[Opening Supplied entries section]
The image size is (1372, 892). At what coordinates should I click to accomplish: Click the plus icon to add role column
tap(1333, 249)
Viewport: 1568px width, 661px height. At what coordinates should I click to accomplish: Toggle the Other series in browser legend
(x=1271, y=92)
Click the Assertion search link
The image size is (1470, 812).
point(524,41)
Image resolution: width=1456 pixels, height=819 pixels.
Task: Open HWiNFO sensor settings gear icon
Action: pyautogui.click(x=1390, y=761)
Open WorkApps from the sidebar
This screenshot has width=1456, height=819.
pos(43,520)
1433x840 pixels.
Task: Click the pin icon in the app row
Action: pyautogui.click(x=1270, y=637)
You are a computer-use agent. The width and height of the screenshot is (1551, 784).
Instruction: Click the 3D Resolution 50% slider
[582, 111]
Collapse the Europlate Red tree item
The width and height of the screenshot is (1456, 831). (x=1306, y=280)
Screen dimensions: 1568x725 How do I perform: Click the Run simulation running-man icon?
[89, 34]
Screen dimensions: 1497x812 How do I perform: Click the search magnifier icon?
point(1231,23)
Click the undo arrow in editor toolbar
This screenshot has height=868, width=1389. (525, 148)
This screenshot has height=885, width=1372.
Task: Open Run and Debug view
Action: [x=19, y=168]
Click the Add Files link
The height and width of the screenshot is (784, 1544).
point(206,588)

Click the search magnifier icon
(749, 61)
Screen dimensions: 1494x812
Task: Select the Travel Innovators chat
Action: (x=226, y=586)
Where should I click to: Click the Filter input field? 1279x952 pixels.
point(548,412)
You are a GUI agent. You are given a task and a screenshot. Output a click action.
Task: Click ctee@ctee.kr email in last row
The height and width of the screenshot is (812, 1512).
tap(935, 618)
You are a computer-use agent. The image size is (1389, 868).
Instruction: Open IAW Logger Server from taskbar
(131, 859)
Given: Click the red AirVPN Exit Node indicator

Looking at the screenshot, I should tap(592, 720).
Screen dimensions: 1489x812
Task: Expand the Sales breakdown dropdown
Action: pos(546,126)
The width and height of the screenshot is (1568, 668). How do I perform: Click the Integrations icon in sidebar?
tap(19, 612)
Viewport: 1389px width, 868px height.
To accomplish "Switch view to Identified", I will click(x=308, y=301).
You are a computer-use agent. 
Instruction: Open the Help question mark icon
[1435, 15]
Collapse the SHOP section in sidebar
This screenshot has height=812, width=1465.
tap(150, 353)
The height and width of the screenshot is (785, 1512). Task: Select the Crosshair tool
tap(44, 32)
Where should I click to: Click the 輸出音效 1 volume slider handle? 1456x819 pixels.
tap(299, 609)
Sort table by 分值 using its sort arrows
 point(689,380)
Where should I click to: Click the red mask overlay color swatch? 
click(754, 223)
[Closing Supplied entries section]
- [Instructions for the task]: Show me every line of the entries above that holds "agent".

- [Solution to this exercise]:
You are a computer-use agent. The width and height of the screenshot is (1551, 784).
You are a GUI agent. You are given a task and a screenshot. Output a click action.
You are a computer-use agent. The image size is (1389, 868).
You are a computer-use agent. 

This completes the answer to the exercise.